Aucune liaison descendante signifiait qu'aucune transmission ne venait de Challenger . Quelque chose s'était vraiment mal passé.
Les annonceurs de CNN commencèrent alors à japper, débordant de choc, d'inquiétude et d'une excitation à peine déguisée. J'ai écouté comme ils ont confirmé que quelque chose était arrivé au vaisseau spatial. Ce Challenger avait explosé, se gonflant lui-même et ses passagers en miettes. Mais ce dont je me souviendrai toujours, c'était le silence.

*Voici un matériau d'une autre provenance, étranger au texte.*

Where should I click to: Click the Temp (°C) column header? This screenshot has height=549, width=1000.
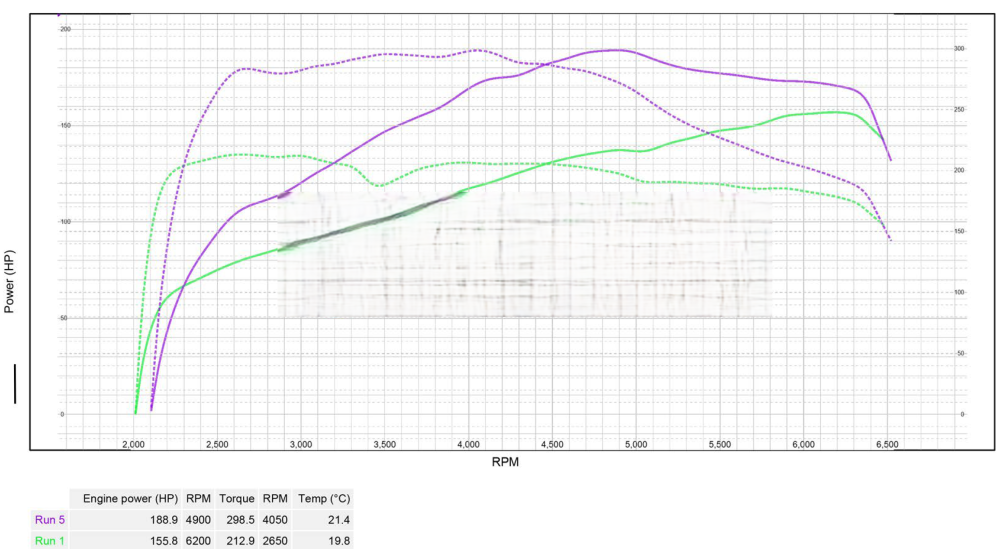coord(324,497)
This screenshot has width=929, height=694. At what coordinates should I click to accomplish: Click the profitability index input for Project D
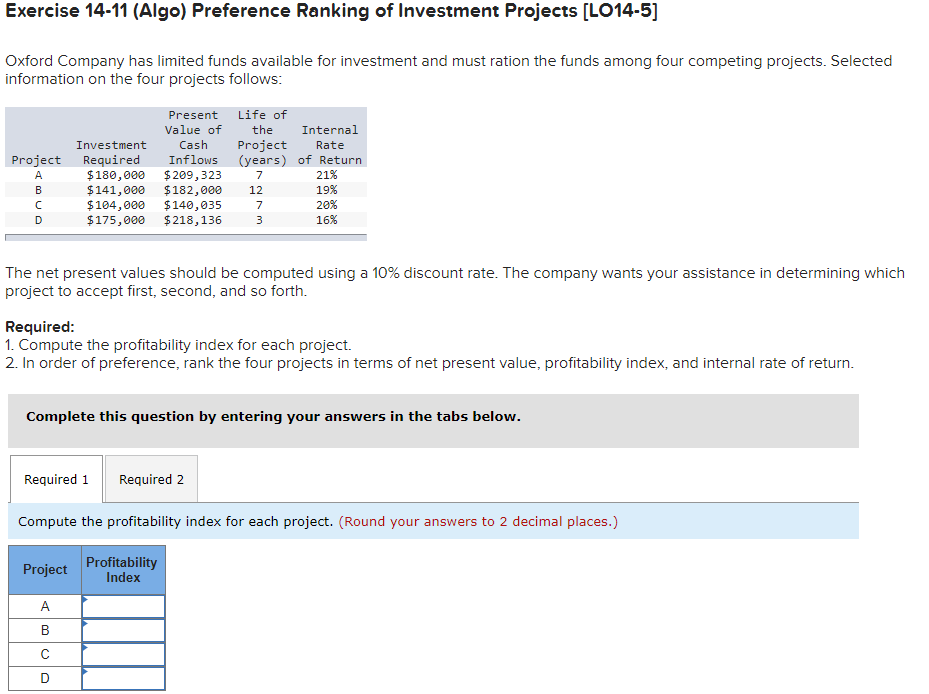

Cela m'a appris deux choses. D'abord, en tant qu'êtres humains, nous sommes ce que nous communiquons. Nous sommes des animaux sociaux, nous racontons des histoires, nous avons besoin d'audience. Le silence – pas de communication – signifie que quelque chose de mauvais est arrivé. Le silence, comme l'a si bien dit le slogan de la sensibilisation au sida, équivaut à la mort.
Mais l'autre leçon que j'ai apprise ce matin de janvier était à quel point le silence pouvait être puissant. Comment ce n'est pas "l'air mort", ni le temps d'arrêt entre les mots. Comment il remplit un certain nombre de fonctions cruciales dans notre interaction sociale.
Le silence est d'abord la matrice qui forme nos mots, comme un moule «féminin» en plâtre forme le bronze fondu versé dedans, transformant le métal amorphe en statue. Nous n'aurions pas de son ou de mots sans le silence qui les retient et les mesure. Le son sans fin est égal à zéro sens.
Mais ce n'est que le début. Le silence est ce qui forme le rythme entre les mots et les phrases. Le rythme est fait de timing – et le silence, maintenu pendant une courte pause, un instant plus long, est ce qui crée le timing. Le rythme et le timing font de la musique de nos paroles, et c'est dans cette musique que nous versons la tension et les émotions de notre vie.
J'y vais longuement dans mon livre, donc je ne m'étendrai pas là-dessus, si ce n'est pour suggérer que le lecteur assiste ou lise une pièce de Pinter ou Beckett, et note combien la tension est nichée dans les nombreuses pauses, le manque de réponse, l'hésitation. "Oui. (Pause) Vous avez l'air assez dur. (Pause) Quel est le problème? (Pause) … "(2)
J'ai lu beaucoup de Pinter et de Beckett, mais ce dont je me souviens avant tout, quand je pense au silence et à l'émotion qu'elle porte, c'est cette pause qui dure plus longtemps que d'habitude, puis qui est atrocement longue, sans fin. les gens qui avaient le courage d'essayer de voler dans l'espace n'allaient jamais y arriver; n'allaient jamais rien dire, jamais plus.
Et alors, voici un moment de silence, au moment où j'écris ceci, dans lequel vous devez verser le respect et le chagrin pour ceux qui ont échappé aux liens confus de la Terre et qui sont morts dans la tentative.

(1) NR Talbott, Mission Control: "Vol, GC, nous avons eu des contacts négatifs … perte de liaison descendante."